> [Document text]
━━━━━━━━━━━━━━━━

# ID These 2 Art Deco Trikes



## oldy57 (May 15, 2018)

These are not mine, just wondering what they are and aprox value of each. I love the looks of them.


----------



## rollfaster (May 16, 2018)

@ridingtoy


----------



## cr250mark (May 16, 2018)

oldy57 said:


> These are not mine, just wondering what they are and aprox value of each. I love the looks of them.
> 
> 
> View attachment 808036 View attachment 808037 View attachment 808038 View attachment 808039 View attachment 808040





Looking to be 30’s airflow. 
American National 
Possibly hedstrom for larger with airflow front fender. 

Dave could possibly narrow down for you. 
Nice trikes


----------



## Casper (May 16, 2018)

Boy, those are Nice! If you decide to pass on buying them ... PLEASE let me know !!


----------



## kreika (May 16, 2018)

Man that second one is super cool!


----------



## oldy57 (May 17, 2018)

These trikes are for sale in Canada. The first is in western Canada, not close to me. Selling for around $275us. The second is close to me but price is high to me. $500us is what they are asking. $650Canadian is what ad says. Not much info on them from owners. I will try and see the second one on the weekend.


----------



## ridingtoy (May 22, 2018)

Oddly enough, when it comes to the art deco trikes of the mid-to-late 1930s, I almost always get confused with the few makers who produced most of them since there was some similarities in their design.

Dave


----------

━━━━━━━━━━━━━━━━

List the username of each person who posted in the forum thread about the art deco trikes. Give each name only once.

> [Information shown]
━━━━━━━━━━━━━━━━

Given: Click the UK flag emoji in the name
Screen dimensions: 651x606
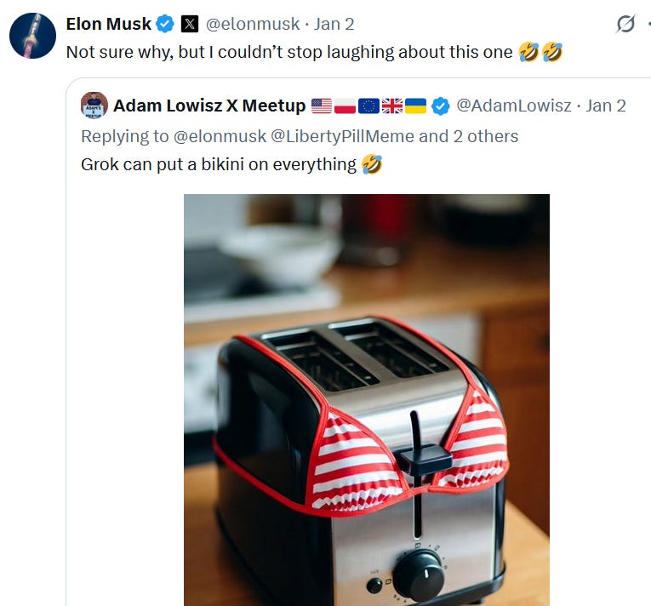Looking at the screenshot, I should (x=392, y=106).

━━━━━━━━━━━━━━━━

> [Solution below] oldy57, rollfaster, cr250mark, Casper, kreika, ridingtoy